I'll give some more thought to the IIR filter case. Can you give an example of an IIR filter to work with, preferably with a call to designfilt?

Code below is essentially the same as above, but computes the relevant frequency responses without discarding the elements in the output that are shifted into negative time (and I used a simple FFT ratio to compute the transfer function frequency response instead of tfestimate). Keeping those points makes the frequency response cleaner (even w/o the the averaging that tfestimate does).

CutoffFrequency = 1500;

facq = 2e5;

Vfilter = designfilt('lowpassfir', 'FilterOrder', ceil(facq/CutoffFrequency), ...

◆ ◆ ◆ ◆ ◆ ◆ ◆

Problem to solve:
In the filter excerpt above, what was used instead of tfestimate to compute the transfer function frequency response?

◆ ◆ ◆ ◆ ◆ ◆ ◆

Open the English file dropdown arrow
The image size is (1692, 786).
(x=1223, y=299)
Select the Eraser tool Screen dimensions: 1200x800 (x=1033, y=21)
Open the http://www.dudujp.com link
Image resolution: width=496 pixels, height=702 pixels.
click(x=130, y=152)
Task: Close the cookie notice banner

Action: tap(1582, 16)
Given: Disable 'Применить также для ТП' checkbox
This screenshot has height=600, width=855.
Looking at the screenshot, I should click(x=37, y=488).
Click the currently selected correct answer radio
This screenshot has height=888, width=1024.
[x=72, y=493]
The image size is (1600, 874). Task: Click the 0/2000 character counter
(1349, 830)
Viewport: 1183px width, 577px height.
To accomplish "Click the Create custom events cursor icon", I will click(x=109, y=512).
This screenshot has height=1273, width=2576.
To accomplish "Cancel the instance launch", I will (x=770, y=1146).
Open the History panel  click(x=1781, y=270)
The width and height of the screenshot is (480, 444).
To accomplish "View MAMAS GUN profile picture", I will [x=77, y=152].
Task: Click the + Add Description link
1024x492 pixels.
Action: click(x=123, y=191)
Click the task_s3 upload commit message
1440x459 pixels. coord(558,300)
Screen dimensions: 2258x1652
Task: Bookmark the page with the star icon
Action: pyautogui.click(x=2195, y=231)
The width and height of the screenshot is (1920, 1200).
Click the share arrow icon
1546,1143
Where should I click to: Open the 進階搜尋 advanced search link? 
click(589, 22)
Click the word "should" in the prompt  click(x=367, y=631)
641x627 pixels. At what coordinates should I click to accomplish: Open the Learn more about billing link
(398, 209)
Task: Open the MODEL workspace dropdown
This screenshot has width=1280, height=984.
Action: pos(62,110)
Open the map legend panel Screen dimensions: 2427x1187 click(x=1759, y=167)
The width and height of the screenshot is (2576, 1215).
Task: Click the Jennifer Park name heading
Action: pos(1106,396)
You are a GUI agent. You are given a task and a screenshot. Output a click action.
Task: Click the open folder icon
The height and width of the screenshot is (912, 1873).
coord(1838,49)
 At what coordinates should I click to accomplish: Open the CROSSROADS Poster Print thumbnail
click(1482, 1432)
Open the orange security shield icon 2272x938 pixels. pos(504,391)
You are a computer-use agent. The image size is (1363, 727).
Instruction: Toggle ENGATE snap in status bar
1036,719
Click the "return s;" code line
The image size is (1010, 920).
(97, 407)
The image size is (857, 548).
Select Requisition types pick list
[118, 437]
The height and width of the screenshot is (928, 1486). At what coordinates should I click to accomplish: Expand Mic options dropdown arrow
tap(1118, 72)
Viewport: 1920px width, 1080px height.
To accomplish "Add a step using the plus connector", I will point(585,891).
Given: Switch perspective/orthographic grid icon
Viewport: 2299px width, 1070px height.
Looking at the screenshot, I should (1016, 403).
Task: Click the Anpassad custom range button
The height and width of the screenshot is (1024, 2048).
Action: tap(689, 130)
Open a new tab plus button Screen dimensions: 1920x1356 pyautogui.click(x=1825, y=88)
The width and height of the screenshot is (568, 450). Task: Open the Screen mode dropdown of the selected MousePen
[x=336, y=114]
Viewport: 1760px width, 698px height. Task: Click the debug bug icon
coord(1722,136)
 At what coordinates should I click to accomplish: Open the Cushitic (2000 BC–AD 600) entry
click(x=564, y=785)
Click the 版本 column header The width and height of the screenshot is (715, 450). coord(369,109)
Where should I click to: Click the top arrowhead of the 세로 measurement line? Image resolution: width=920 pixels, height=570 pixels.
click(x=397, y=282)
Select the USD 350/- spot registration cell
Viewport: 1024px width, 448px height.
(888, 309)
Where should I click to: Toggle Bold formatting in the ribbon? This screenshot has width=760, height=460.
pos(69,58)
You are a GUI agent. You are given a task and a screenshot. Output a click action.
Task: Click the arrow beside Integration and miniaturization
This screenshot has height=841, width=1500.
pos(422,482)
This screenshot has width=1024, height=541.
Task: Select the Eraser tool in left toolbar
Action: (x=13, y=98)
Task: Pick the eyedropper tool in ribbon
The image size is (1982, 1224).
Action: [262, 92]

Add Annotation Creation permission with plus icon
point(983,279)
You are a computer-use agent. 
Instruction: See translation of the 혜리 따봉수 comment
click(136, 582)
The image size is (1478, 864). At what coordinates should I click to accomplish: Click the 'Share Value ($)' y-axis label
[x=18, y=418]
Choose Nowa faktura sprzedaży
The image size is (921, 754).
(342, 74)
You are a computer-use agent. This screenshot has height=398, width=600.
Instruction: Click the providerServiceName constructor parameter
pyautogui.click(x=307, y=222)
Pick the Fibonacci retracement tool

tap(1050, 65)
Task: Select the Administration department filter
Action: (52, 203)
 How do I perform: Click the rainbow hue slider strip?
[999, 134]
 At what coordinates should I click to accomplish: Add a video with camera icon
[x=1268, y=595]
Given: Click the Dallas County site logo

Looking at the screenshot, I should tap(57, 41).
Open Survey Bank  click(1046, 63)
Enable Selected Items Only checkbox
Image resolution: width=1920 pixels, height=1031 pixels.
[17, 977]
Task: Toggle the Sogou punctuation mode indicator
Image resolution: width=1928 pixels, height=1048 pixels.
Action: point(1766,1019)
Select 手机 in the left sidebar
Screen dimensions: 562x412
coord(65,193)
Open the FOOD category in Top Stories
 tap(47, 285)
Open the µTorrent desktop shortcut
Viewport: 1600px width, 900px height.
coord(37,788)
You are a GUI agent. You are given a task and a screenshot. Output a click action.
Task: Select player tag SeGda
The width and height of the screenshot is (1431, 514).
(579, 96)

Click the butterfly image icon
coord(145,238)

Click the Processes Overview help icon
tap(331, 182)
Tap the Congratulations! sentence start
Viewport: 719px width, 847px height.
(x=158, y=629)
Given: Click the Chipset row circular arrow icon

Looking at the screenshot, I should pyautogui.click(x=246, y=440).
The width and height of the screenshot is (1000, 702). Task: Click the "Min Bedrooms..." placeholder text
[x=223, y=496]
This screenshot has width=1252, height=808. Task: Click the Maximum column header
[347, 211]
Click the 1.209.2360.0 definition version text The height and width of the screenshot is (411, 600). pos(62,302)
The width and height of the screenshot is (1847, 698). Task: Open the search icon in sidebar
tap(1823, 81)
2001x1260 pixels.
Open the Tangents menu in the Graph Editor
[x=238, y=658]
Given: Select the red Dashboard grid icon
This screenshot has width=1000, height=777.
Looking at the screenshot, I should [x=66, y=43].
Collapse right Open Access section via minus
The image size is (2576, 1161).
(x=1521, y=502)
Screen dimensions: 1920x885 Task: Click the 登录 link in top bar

◆ ◆ ◆ ◆ ◆ ◆ ◆

Exercise response:
A simple FFT ratio.